There are three known ghosts in the hotel. Knowing this, I poured every fiber of my being into knowing everything that I possibly could about this hotel and those who remain there.
I started my job as a haunted history tour guide in Feb. of 2024 after four months of studying and training. I had to learn the art of storytelling; you can’t just look at someone and blandly tell them what happened here because they won’t believe it. I went from being a nervous, stuttering mess of a guide who carried around her notes to a confident guide who is funny and witty, someone who is capable of keeping the attention of 20 or more people at a time.

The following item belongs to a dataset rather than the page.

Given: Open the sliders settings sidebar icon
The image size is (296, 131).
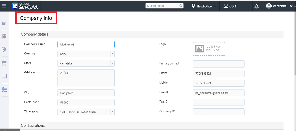Looking at the screenshot, I should coord(4,90).
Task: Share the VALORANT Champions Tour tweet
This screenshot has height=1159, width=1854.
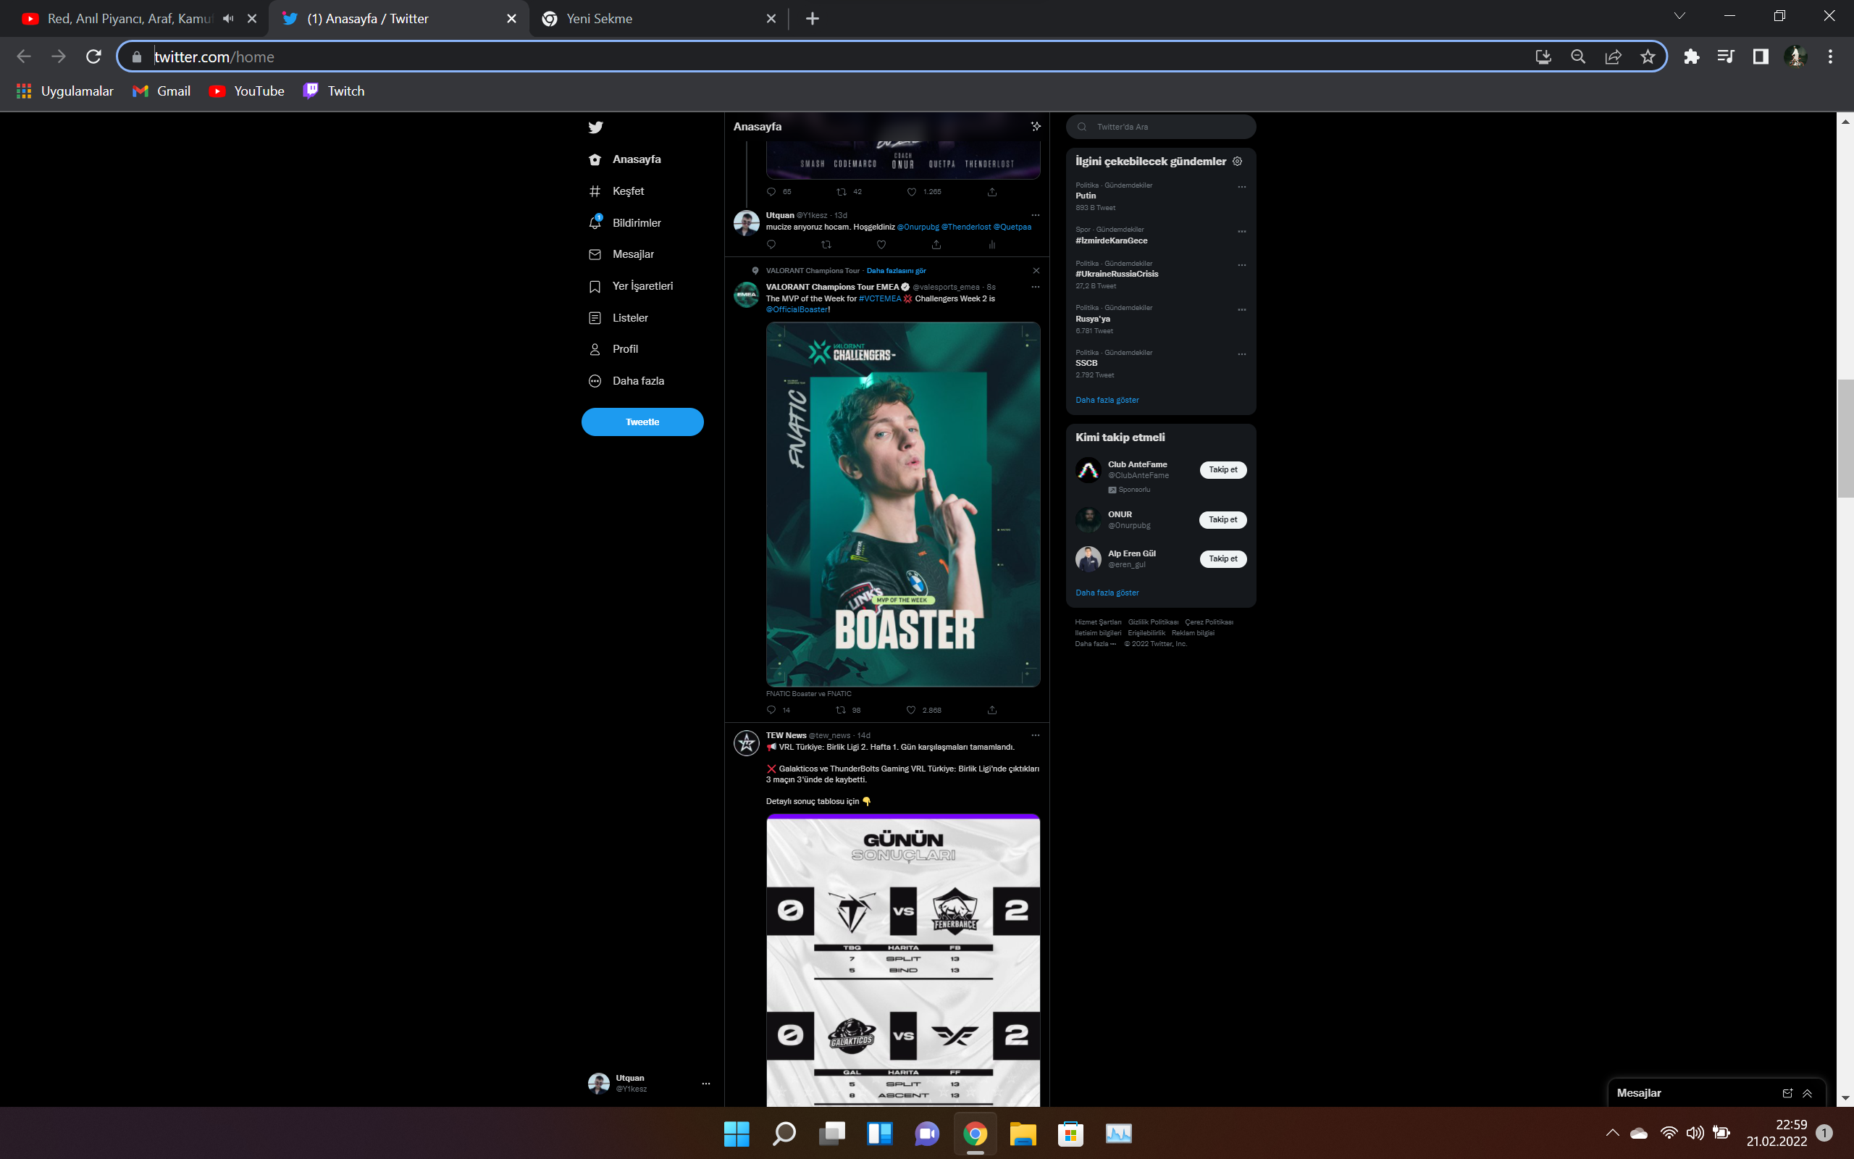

Some of the key things that I tell people before I start my tours and that I’ll refer back to while walking around include, “If something seems suspicious, or you see something move, your brain is going to reject whatever it is that you just saw,” and the one that puts people on edge, “If it feels like you’re being watched, it’s because you are.” This is something that took me months to realize when walking around doing my job. It wasn’t until a door shut in my face that I realized that this building is, in fact, actually haunted.
This job has definitely shaped my perspective on how the paranormal behave. I see a lot of times on my tours that people believe that all ghosts are evil, malicious, or just unhappy. I take great pleasure in informing people that these ghosts are none of those things.
My ghosts are relatively happy and not the slightest bit malicious! I do not even see them as ghosts. I see them for the people they were when they were alive. For example, one of the ghosts here is named Floyd. I see Floyd not as a creepy man wandering the halls, but as our former bellhop and elevator operator who loved his job and the place he worked so much, he stuck around after death.
I see the housekeeper Emily and her daughter Emmy Mae who lived, worked, and played in this building and who met a horrific end in life,
yet still choose to be happy in this building throughout their afterlife. There is a special kind of empathy you find yourself having, and a respect that grows for the beings who hide within the veil between the living world and the afterlife.
These ghosts have helped shape me into who I am today and have taught me a new form of empathy: a love for the paranormal and the unknown. They have also given me a love for historic old buildings and turned me into a master of public speaking, someone who can keep control of a room.